-------- Listed records --------

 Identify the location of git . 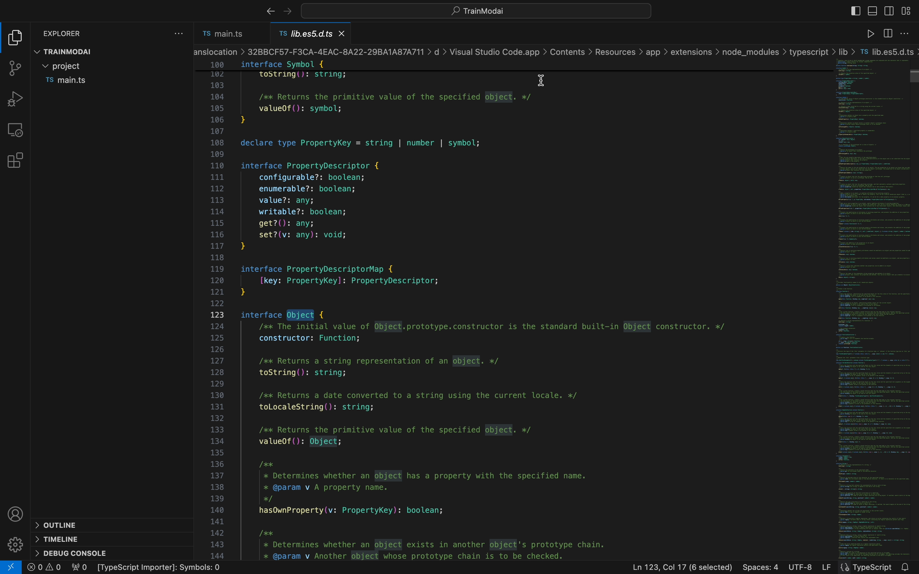
(16, 67).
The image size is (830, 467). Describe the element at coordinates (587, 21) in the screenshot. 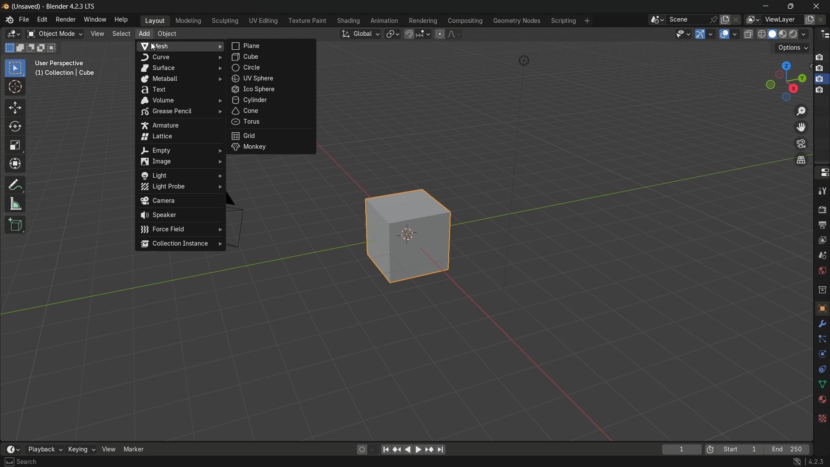

I see `add workplace` at that location.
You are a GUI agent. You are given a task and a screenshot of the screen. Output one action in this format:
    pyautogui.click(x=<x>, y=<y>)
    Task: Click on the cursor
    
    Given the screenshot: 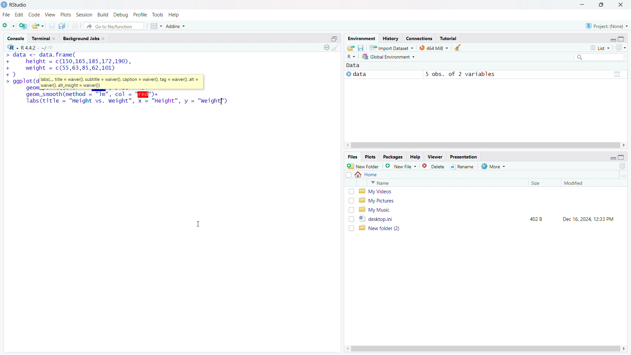 What is the action you would take?
    pyautogui.click(x=198, y=224)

--------

Can you rewrite the records from their start through the line that contains "at that location.", changing "Identify" to "Find" and leaving everything else unchanged? Omit the pictures from your answer.

# Task response
 Find the location of git . 
(16, 67).
The image size is (830, 467). Describe the element at coordinates (587, 21) in the screenshot. 

I see `add workplace` at that location.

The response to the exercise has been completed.